- Born: 30 October 1970 (age 54) Bangor, Northern Ireland
- Career
- Show: How Long Will You Live?
- Station: RTÉ One
- Country: United Kingdom
- Previous show: The Surgery

= Mark Hamilton (doctor) =

British doctor (born 1970)

Mark Hamilton (born 30 October 1970) is an Irish physician and broadcaster. He is presenter of How Long Will You Live? on RTÉ One and former presenter of The Surgery on BBC Radio 1.

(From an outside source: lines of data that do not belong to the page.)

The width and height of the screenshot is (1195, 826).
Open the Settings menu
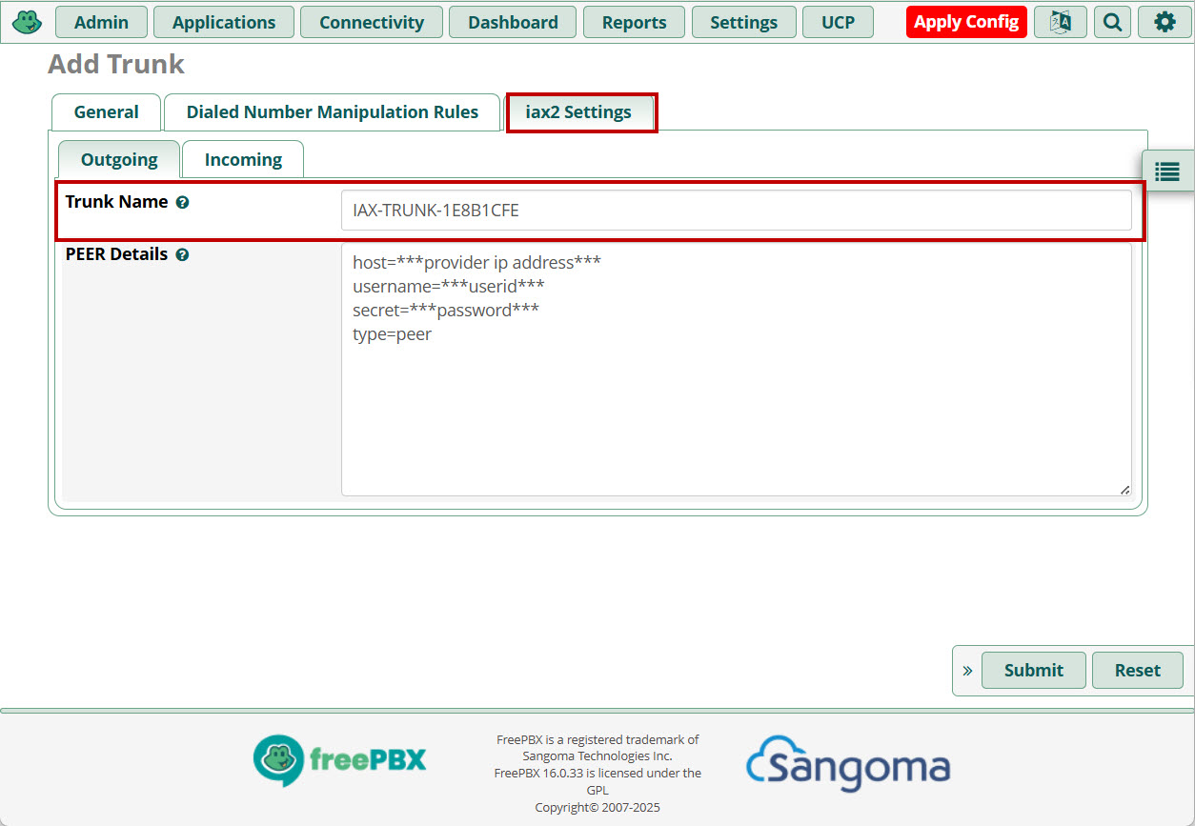743,22
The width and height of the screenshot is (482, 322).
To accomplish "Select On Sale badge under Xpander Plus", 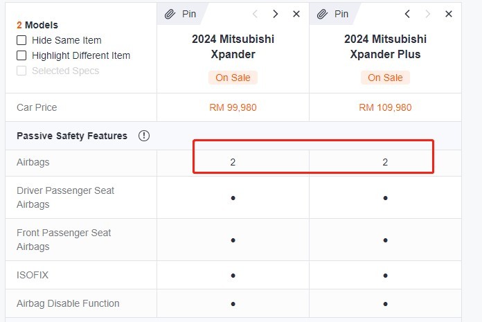I will click(x=385, y=78).
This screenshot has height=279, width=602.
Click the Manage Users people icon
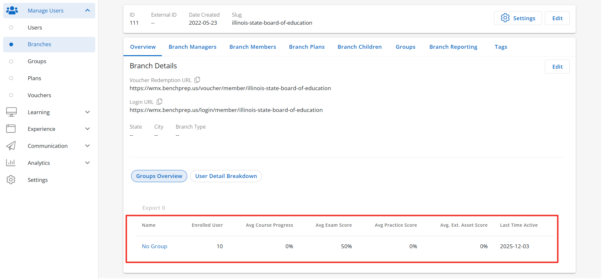click(12, 11)
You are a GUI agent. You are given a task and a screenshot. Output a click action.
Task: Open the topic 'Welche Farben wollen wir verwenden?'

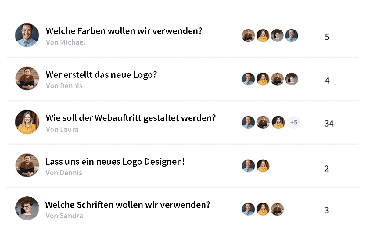pos(124,31)
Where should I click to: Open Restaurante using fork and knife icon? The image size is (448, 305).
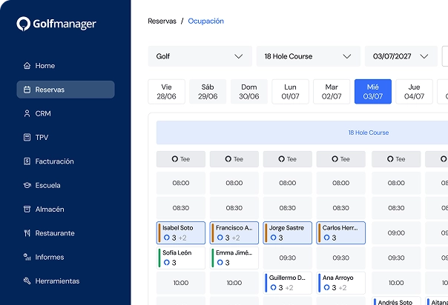(27, 233)
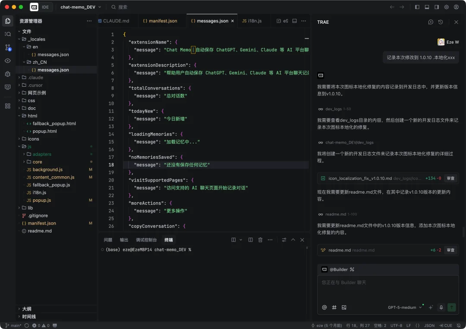Collapse the zh_CN locale folder
The height and width of the screenshot is (329, 466).
[39, 62]

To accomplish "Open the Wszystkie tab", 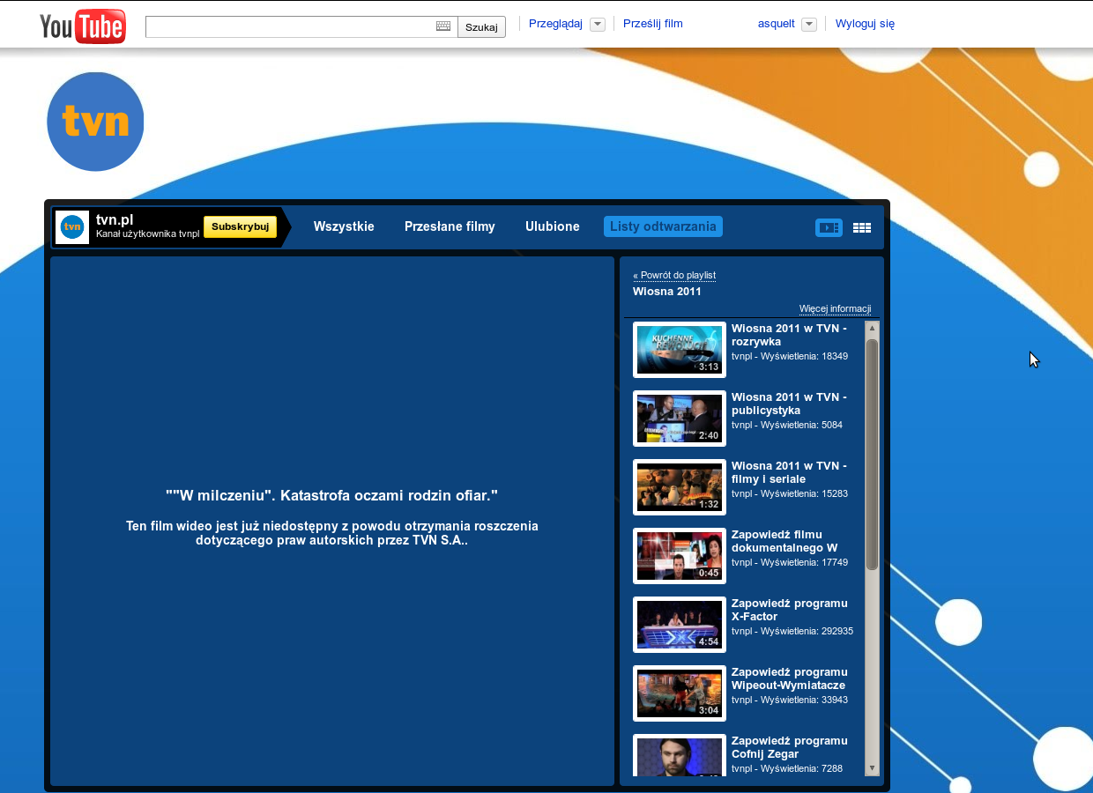I will [x=344, y=226].
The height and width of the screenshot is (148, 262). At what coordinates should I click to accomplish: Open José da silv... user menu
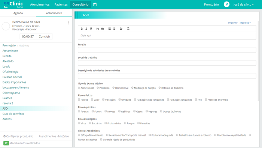click(243, 5)
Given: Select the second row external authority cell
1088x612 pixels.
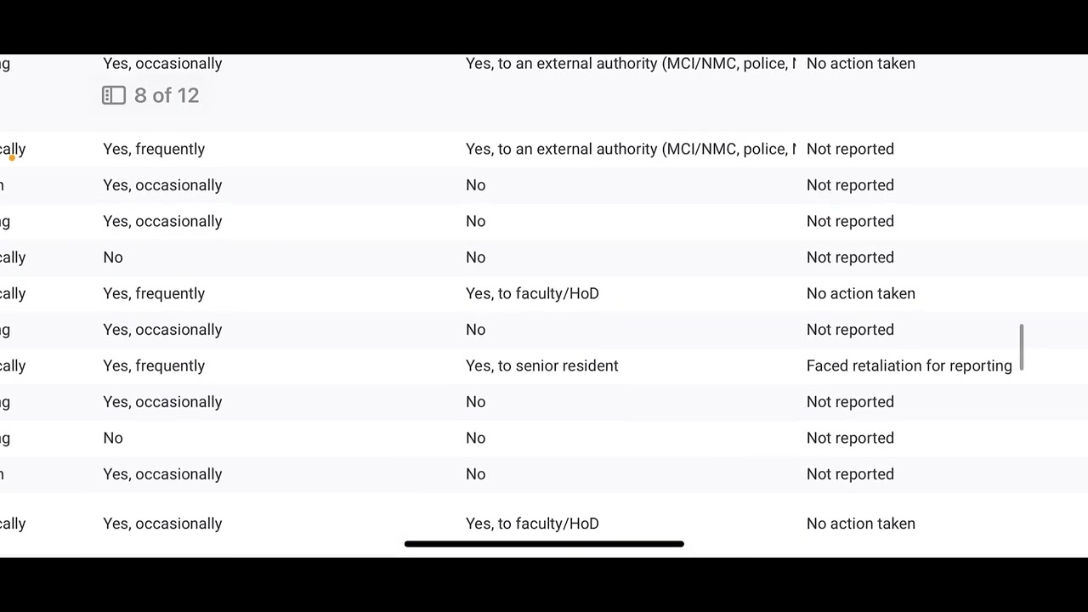Looking at the screenshot, I should [x=631, y=149].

==Education and medical training==
Hamilton graduated from medical school with an MB ChB (Bachelor of Medicine and Surgery). He then went on to specialize in several fields such as Orthopedic surgery, Geriatric medicine and Anaesthetics, and lectured Anatomy and Biomedical Sciences at the University of Manchester. In 2007, Hamilton worked in an A&E in Withington as a registrar. He is currently training as a general practitioner at Lockside Medical Centre in Stalybridge.

==Media career==
Hamilton joined Radio 1 in 1999, jointly hosting the Surgery with Sara Cox. Since then Hamilton has co-presented with Emma B, Letitia, Annie Mac and Kelly Osbourne. He appeared on a Channel 4 series helping teenagers relieve stress entitled Chill Out.